Innovators in the initial coin offering (ICO) sector appear to be stepping up efforts to target an increasingly interested institutional market.
While professional investors and money managers have historically struggled to gain exposure to the Wild West of token sales and ICOs, work is now underway to create new offerings geared toward not only this audience, but the evolving regulations that both buyers and sellers must abide by.
In short, a strategy pioneered with the launch of the first token designed specifically as a security, VC firm Blockchain Capital's pioneering BCAP token, is showing signs of further adoption.
Using the same investment bank, California-based Argon Group, Protos Cryptocurrency Asset Management announced a plan last week to launch an ICO via a Regulation D placement that would see it collecting funds for a cryptocurrency hedge fund.
And industry analysts see a simple reason why – the increasing specter of regulatory action runs the risk of muting the outsized returns that have heightened the market's exposure.
Brad Chun, CEO of blockchain startup Mooti Digital Identity, sees this as a smart and necessary way to appeal to investors, given regulatory risk. Not only has the SEC indicated that issuers could face liability for disseminating tokens deemed securities, but regulators in China have gone so far as to demand that businesses selling them halt forthwith and refund customers.
Chun told CoinDesk:
The end result according to Petar Zivkovski, an executive at trading platform Whale Club, is that a regulated strategy, while onerous, better protects investors and innovators.
"[It] protects their team legally, and they appease the minds of their potential customers by certifying that they are not fraudulent," he said.
And the growing use of private placements like the Reg D structure is something investors should note. Namely, it means that the next generation of tokens could be securities in the view of U.S. regulators.
Token for tokens
And striking this balance between returns and regulation is key to the Protos offering, according to both its founders and the advisors managing the offering.
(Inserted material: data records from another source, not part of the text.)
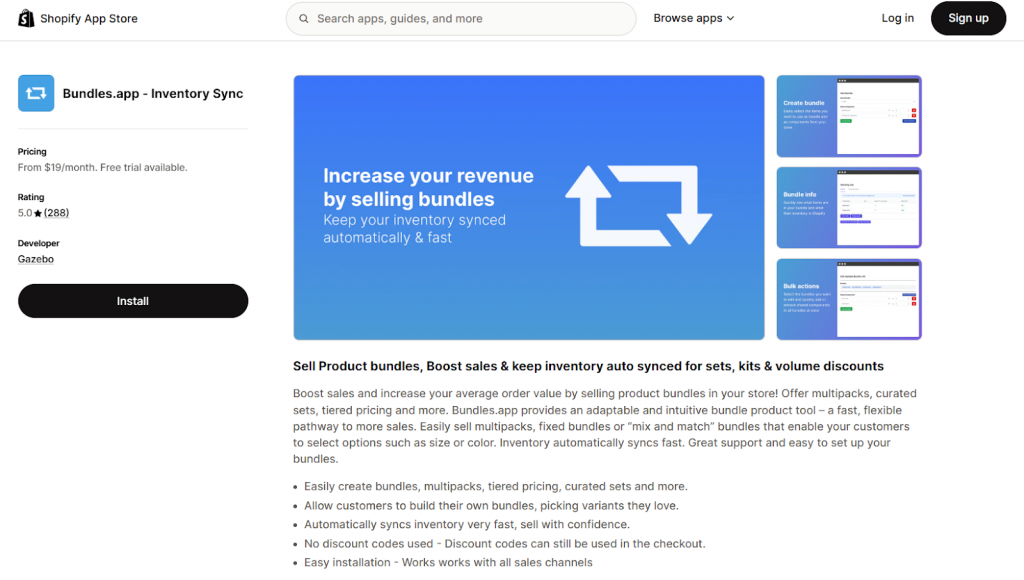Open the Create bundle screenshot thumbnail
This screenshot has height=580, width=1024.
pos(848,116)
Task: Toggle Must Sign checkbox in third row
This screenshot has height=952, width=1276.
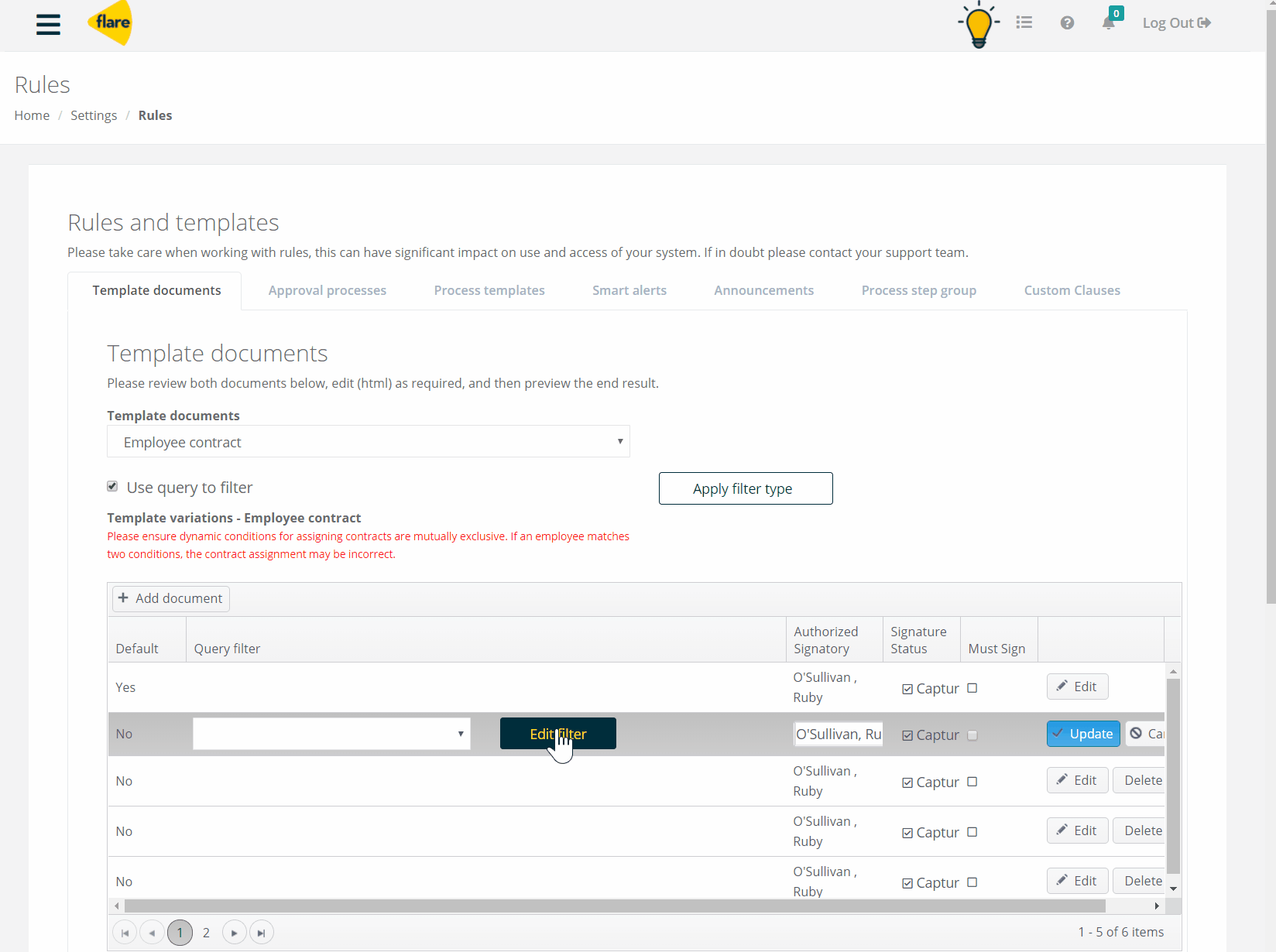Action: pos(972,782)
Protos will be used to invest exclusively in other cryptocurrencies and tokens. Further, the fund's investments will broadly fall into three buckets: active investment, arbitrage and ICO investment.
According to Protos, their active investment strategy involves making what are essentially momentum bets on market price movements. The arbitrage strategy will revolve around purchasing and selling tokens on different exchanges as close together as possible, in order to benefit from price discrepancies across exchanges.
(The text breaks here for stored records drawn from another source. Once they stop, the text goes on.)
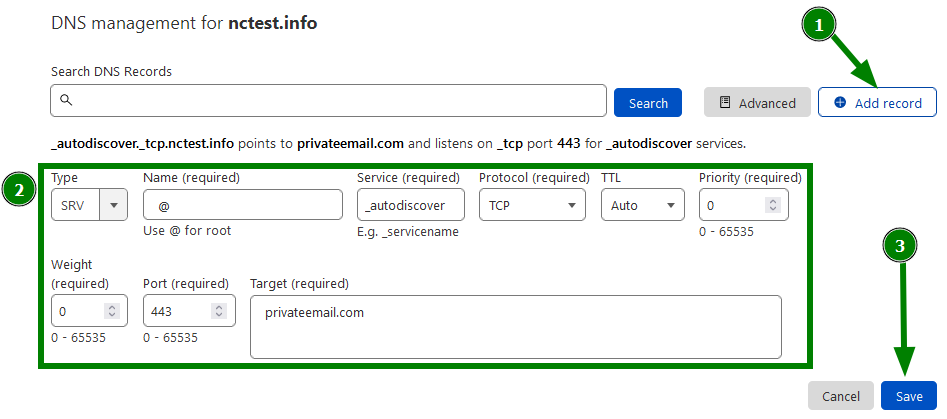The height and width of the screenshot is (419, 947).
Task: Click the magnifier icon in search field
Action: (66, 100)
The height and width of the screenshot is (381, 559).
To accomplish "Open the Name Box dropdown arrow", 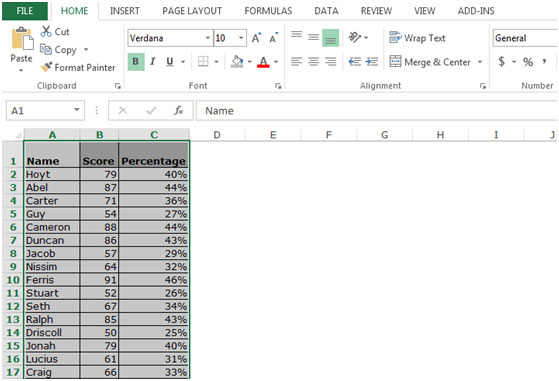I will (77, 110).
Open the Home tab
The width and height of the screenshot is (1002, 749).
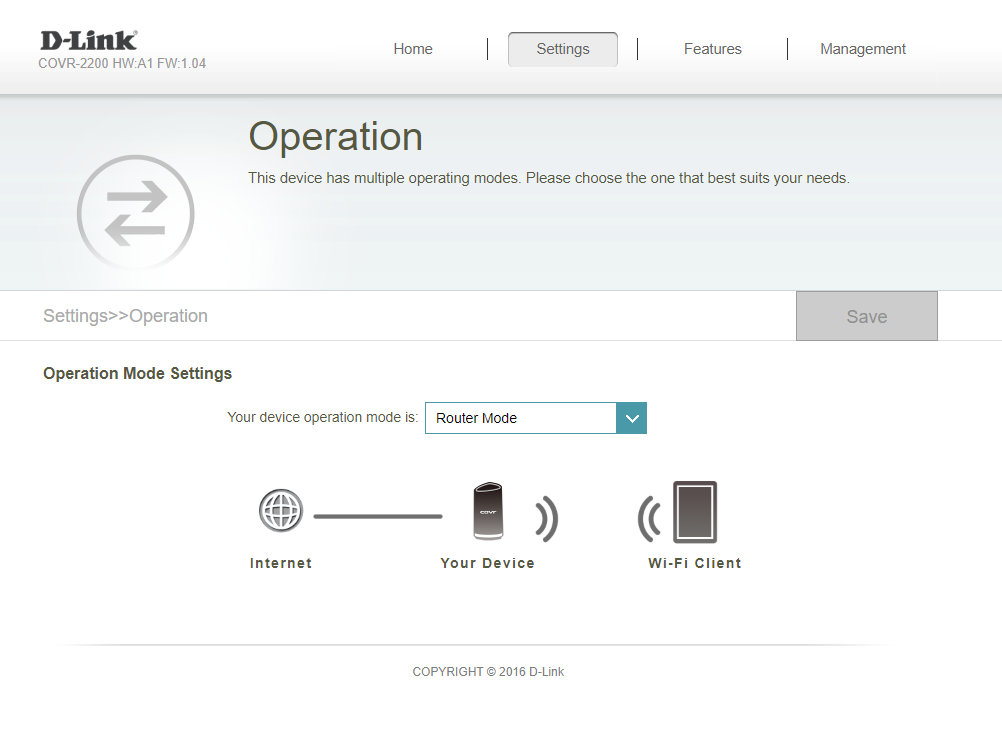click(413, 49)
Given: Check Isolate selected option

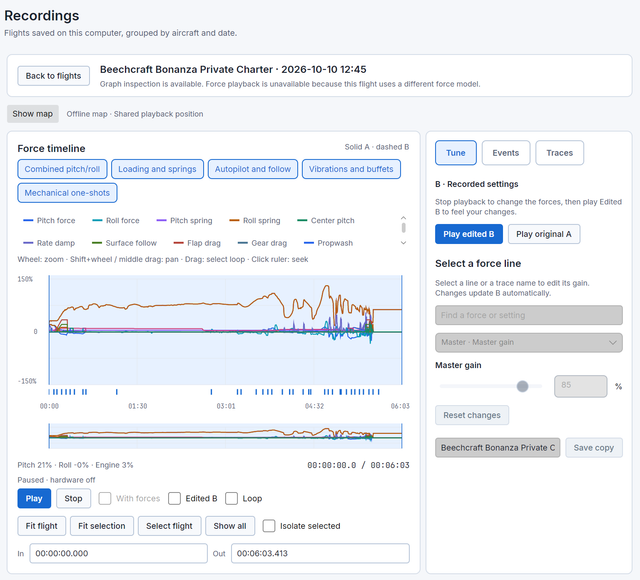Looking at the screenshot, I should (x=269, y=526).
Since liquidity is an issue in token markets, Protos plans to focus on trading the largest tokens, especially where the market capitalization is above $1 billion.
Philipp Kallerhoff, who will run trading operations at the Protos venture explained it will also build a database, where they can analyze various token metrics, with the goal of building fundamental measures for data-driven trading strategies.
Such tools, he reasons, will become more valuable as the market calms down and large returns in more developed assets become less likely.
Pros and cons
There are, of course, trade offs when issuing private placements.
CoinDesk also spoke with Emma Channing, who serves as General Counsel and interim CEO of Argon Group, the investment bank that managed the issuance for Protos. As Channing points out, issuing a Regulation D private placement requires that the purchasers must be accredited investors, which, in the U.S., means that they must have a minimum net worth of $1,000,000, or have earned $200,000 a year for the last two years.
Restricting the list of potential investors in a token offering to those who meet the accredited investor requirements restricts the number of people who can purchase the token. Such restrictions may influence how the token offering is received by buyers, especially considering the open-source roots of the cryptocurrency world.
While Chun said there are benefits from regulation when the guidelines help ensure honest business practices, he generally draws a hard line against the trend towards securitization.
As such, his statements set up what could be an interesting trend ahead – that new tokens turn off the retail investors that have helped build up the nascent market.